NAPA, Calif. - Despite the fact that she was gunned down after being taken hostage by an ex-patient and decorated Army veteran struggling with PTSD, her father and and husband urged compassion for the killer of Jennifer Gonzales and her two co-workers at the Yountville Veterans center last week.
"These people need our help, and we need to give it to them, in a way that's more than what we're doing right now," said her father, Mike Gonzales.
Her husband of nearly one year, TJ Shushereba added: "They are in critical need, and before it gets to the point where it's too late."
Husband and father sat down with KTVU at the Napa home where Gonzales had lived with Sushereba - the man she was about to have a baby with in June. They said they were taking a note about compassion from Gonzales in regards to the man who killed her: Army veteran Albert Wong, 36, of Sacramento. He had been a patient of the Pathway Home treatment center where Gonzales, executive director Christine Loeber and clinical director Jen Golick all worked. Golick had recently asked him to leave the program for his violent behavior, family reported. And he took the three women into custody on Friday for seven hours and ended up killing them and then himself.

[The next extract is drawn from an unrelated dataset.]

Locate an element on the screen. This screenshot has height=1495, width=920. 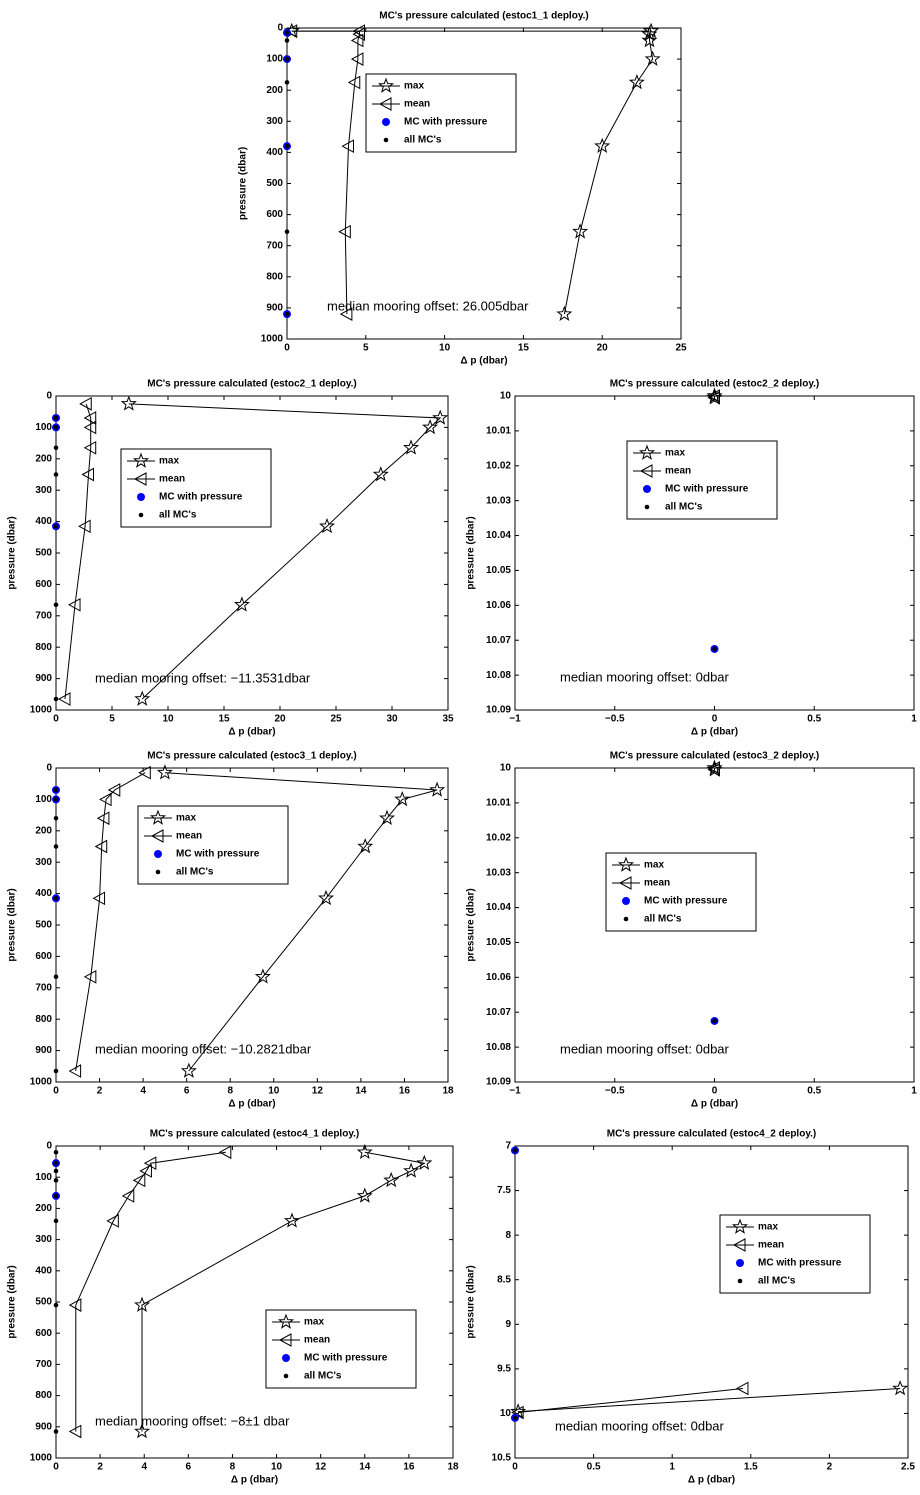
annotation: median mooring offset: −10.2821dbar is located at coordinates (204, 1048).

"Jennifer was an ear, she was just open to listening, all the time," Shushereba said.
Added her father: "Jennifer would be the first person to say we need to be understanding and compassionate."
So, instead of being angry and wanting revenge, Gonzales' loved ones want to honor her memory with how they believe she would have responded.
"What we need right now is action, not reaction, and we want that story to be told," said Shushereba.
The mission so important to them: Her work healing and re-integrating military veterans.
Gonzales was a teenager at the time of the September 11, 2001 terror attacks, but the wars to follow shaped her life.
"She actively pursued this career, this isn't something she stumbled into," Mike Gonzales said, "and she was a helper. She looked at veterans, as people who had given so much to us, protecting us."
For the past two years, Gonzales worked with The Pathway Home program, where her family said she was dedicated to service members who were equipped for combat, but not for the traumatic effects they would carry home.
"Jennifer would go out looking for vets, to tell them, 'You can come here, there are tools available to you,' " Mike Gonzales said.
Gonzales grew up in Mountain View, attending St. Francis High School and Loyola Marymount University, and earning her her doctorate in psychology from Stanford Consortium.
She enjoyed family and friends and visited with her grandparents every week. She had traveled to all 50 U.S. states and was reading the biographies of every American president, in order. She liked cooking and hammocks, and was taking ukulele lessons from her paternal grandmother. She didn't wear much makeup, but red lipstick was "her trademark," loved-ones say. Among her favorite things: camping and travel and Italy.
Gonzales is survived by her husband and in-laws, her parents, and three brothers. Getting on without her - and the baby they would have raised together - is going to be excruciating.
"Jennifer had the most grace I've seen in anyone," Shushebera said. "Poise, understanding and compassion. She was an amazing amazing individual, and I will miss her dearly. The loss is very tough, it's going to be very tough. But at this point, we want to be her voice again. We want her to be heard."
A GoFundMe account is established to help offset burial expenses for the family. A public memorial for the three women will be held March 19 at the Veterans Home in Yountville at 6 p.m.